───── EXTRACTED RECORDS
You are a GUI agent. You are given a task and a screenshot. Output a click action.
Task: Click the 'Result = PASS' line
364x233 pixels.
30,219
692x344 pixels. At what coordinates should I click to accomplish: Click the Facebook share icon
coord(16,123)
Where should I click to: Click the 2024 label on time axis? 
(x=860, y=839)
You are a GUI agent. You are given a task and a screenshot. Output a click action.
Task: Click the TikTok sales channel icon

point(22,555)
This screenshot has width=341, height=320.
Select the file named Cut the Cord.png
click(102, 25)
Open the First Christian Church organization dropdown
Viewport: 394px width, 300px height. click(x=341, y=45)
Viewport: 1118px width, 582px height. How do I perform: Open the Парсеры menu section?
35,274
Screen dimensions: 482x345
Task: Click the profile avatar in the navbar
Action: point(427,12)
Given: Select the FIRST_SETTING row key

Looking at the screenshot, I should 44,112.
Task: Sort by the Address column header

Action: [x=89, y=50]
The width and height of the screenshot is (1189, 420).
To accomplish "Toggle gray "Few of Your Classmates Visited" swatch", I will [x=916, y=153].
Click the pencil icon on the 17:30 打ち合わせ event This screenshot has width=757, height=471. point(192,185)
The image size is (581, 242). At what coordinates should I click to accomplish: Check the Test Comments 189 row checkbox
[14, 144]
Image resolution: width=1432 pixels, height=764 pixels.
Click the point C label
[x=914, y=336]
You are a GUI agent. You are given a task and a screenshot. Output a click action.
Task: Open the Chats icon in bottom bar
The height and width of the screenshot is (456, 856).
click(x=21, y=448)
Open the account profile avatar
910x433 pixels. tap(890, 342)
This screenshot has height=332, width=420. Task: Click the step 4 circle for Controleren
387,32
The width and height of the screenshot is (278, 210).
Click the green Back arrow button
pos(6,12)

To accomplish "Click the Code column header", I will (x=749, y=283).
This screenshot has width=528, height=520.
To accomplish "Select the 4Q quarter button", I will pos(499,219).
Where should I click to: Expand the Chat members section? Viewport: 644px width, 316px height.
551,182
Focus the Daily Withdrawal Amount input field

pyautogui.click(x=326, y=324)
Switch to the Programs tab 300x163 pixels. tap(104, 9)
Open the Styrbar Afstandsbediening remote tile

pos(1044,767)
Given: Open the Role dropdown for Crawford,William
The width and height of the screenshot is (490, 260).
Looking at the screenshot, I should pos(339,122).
──────────
--- WHAT TO PRODUCE ---
All the records, from start to finish, are to be repeated exactly.

--- ANSWER FOR THIS EXERCISE ---
You are a GUI agent. You are given a task and a screenshot. Output a click action.
Task: Click the 'Result = PASS' line
364x233 pixels.
30,219
692x344 pixels. At what coordinates should I click to accomplish: Click the Facebook share icon
coord(16,123)
Where should I click to: Click the 2024 label on time axis? 
(x=860, y=839)
You are a GUI agent. You are given a task and a screenshot. Output a click action.
Task: Click the TikTok sales channel icon

point(22,555)
This screenshot has width=341, height=320.
Select the file named Cut the Cord.png
click(102, 25)
Open the First Christian Church organization dropdown
Viewport: 394px width, 300px height. click(x=341, y=45)
Viewport: 1118px width, 582px height. How do I perform: Open the Парсеры menu section?
35,274
Screen dimensions: 482x345
Task: Click the profile avatar in the navbar
Action: point(427,12)
Given: Select the FIRST_SETTING row key

Looking at the screenshot, I should 44,112.
Task: Sort by the Address column header

Action: [x=89, y=50]
The width and height of the screenshot is (1189, 420).
To accomplish "Toggle gray "Few of Your Classmates Visited" swatch", I will [x=916, y=153].
Click the pencil icon on the 17:30 打ち合わせ event This screenshot has width=757, height=471. point(192,185)
The image size is (581, 242). At what coordinates should I click to accomplish: Check the Test Comments 189 row checkbox
[14, 144]
Image resolution: width=1432 pixels, height=764 pixels.
Click the point C label
[x=914, y=336]
You are a GUI agent. You are given a task and a screenshot. Output a click action.
Task: Open the Chats icon in bottom bar
The height and width of the screenshot is (456, 856).
click(x=21, y=448)
Open the account profile avatar
910x433 pixels. tap(890, 342)
This screenshot has height=332, width=420. Task: Click the step 4 circle for Controleren
387,32
The width and height of the screenshot is (278, 210).
Click the green Back arrow button
pos(6,12)

To accomplish "Click the Code column header", I will (x=749, y=283).
This screenshot has width=528, height=520.
To accomplish "Select the 4Q quarter button", I will pos(499,219).
Where should I click to: Expand the Chat members section? Viewport: 644px width, 316px height.
551,182
Focus the Daily Withdrawal Amount input field

pyautogui.click(x=326, y=324)
Switch to the Programs tab 300x163 pixels. tap(104, 9)
Open the Styrbar Afstandsbediening remote tile

pos(1044,767)
Given: Open the Role dropdown for Crawford,William
The width and height of the screenshot is (490, 260).
Looking at the screenshot, I should pos(339,122).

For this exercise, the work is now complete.